The answer to that question requires an understanding of three key concepts: full retirement age, the earnings test, and taxable benefits.
FULL RETIREMENT AGE
Most workers don’t face an “official” retirement date, according to the Social Security Administration. The Social Security program allows workers to start receiving benefits as soon as they reach age 62 – or to put off receiving benefits up until age 70.2
“Full retirement age” is the age at which individuals become eligible to receive 100% of their Social Security benefits. Individuals born in 1960 or later can receive 100% of their benefits at age 67.
Starting Social Security benefits before reaching full retirement age brings into play the earnings test.
If a working individual starts receiving Social Security payments before full retirement age, the Social Security Administration will deduct $1 in benefits for each $2 that person earns above an annual limit. In 2023, the income limit is $21,240.3
During the year in which a worker reaches full retirement age, Social Security benefit reduction falls to $1 in benefits for every $3 in earnings. For 2023, the limit is $56,520 before the month the worker reaches full retirement age.3
For example, let’s assume a worker begins receiving Social Security benefits during the year he or she reaches full retirement age. In that year, before the month the worker reaches full retirement age, the worker earns $65,000. The Social Security benefit would be reduced as follows:
|Earnings above annual limit||$65,000 – $56,520 = $8,480|
|One-third excess||$8,480 ÷ 3 = $2,827|
In this case, the worker’s annual Social Security benefit would have been reduced by $2,827 because they are continuing to work.
Once you reach full retirement age, Social Security benefits will not be reduced no matter how much you earn. However, Social Security benefits are taxable.

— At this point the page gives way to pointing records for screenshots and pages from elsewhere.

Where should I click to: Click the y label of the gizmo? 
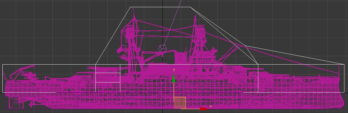[174, 70]
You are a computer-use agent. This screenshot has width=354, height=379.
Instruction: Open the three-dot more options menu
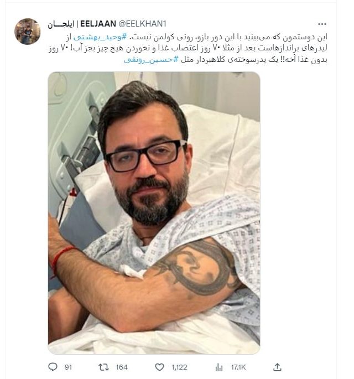322,24
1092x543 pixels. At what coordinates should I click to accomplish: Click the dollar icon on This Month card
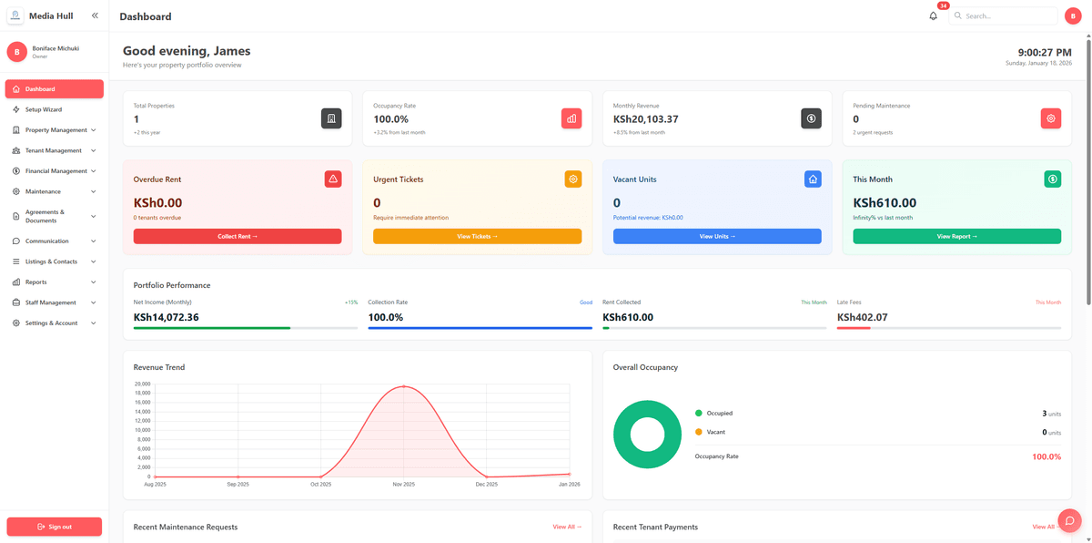(x=1053, y=179)
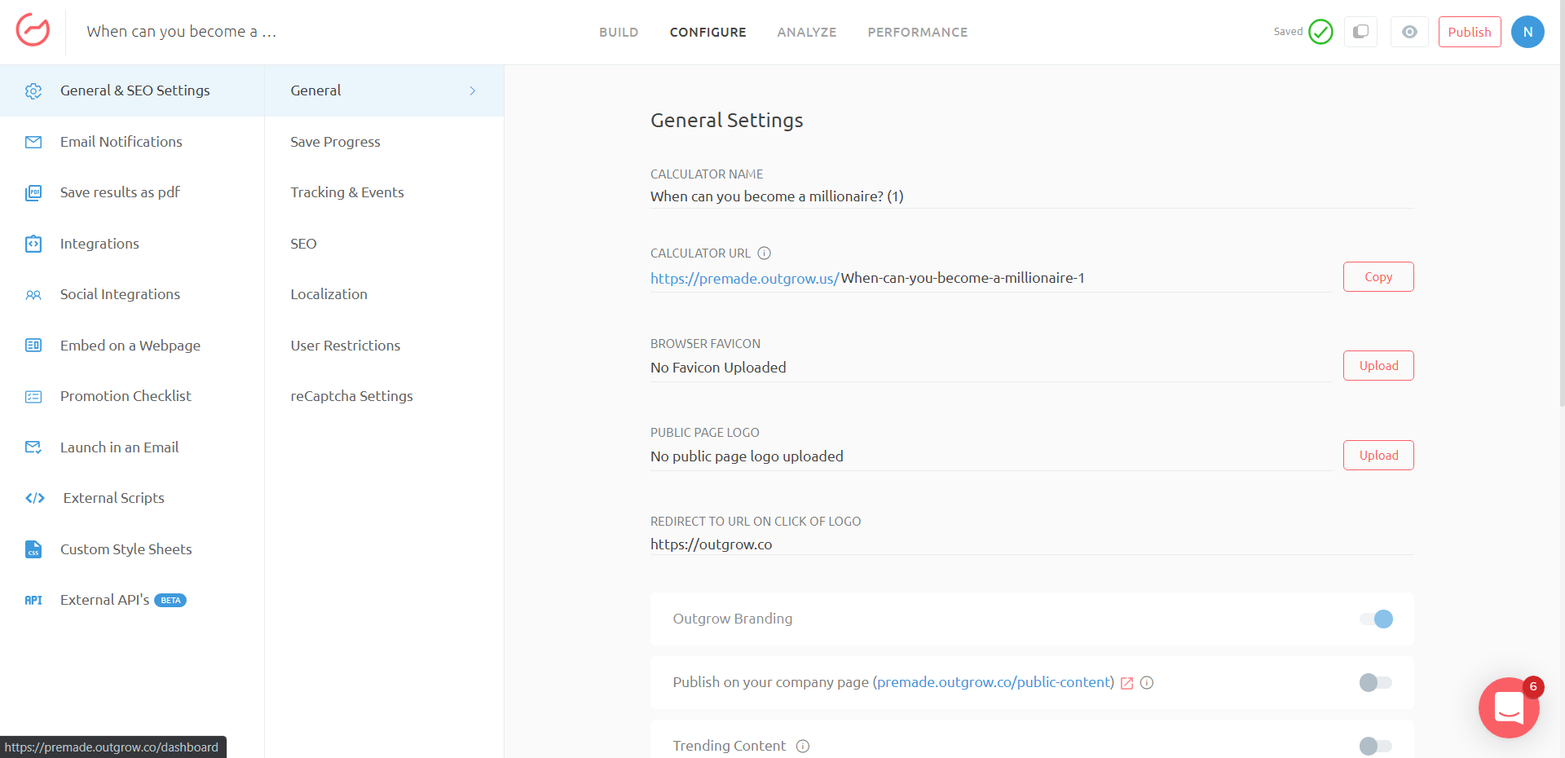This screenshot has width=1565, height=758.
Task: Open public-content external link icon
Action: (x=1127, y=683)
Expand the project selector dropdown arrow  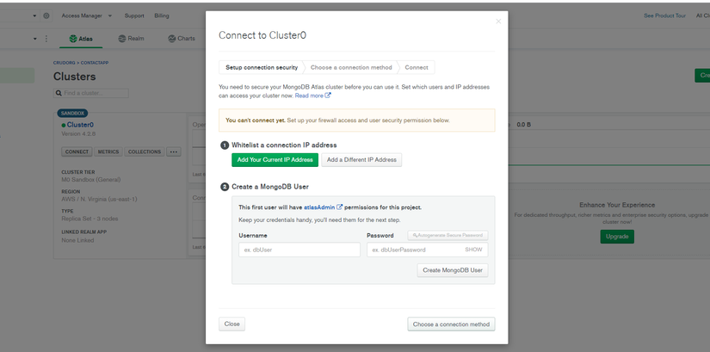(35, 39)
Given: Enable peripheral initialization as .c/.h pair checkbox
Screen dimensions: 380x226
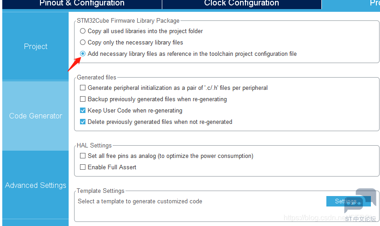Looking at the screenshot, I should (x=83, y=88).

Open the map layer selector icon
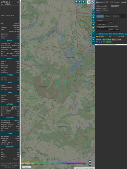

For example, say you file a joint return, and you and your spouse are past the full retirement age. In the joint return, you report a combined income of between $32,000 and $44,000. You may have to pay income tax on as much as 50% of your benefits. If your combined income is more than $44,000, as much as 85% of your benefits may be subject to income taxes.4
There are many factors to consider when evaluating Social Security benefits. Understanding how working may affect total benefits can help you put together a strategy that allows you to make the most of all your retirement income sources – including Social Security.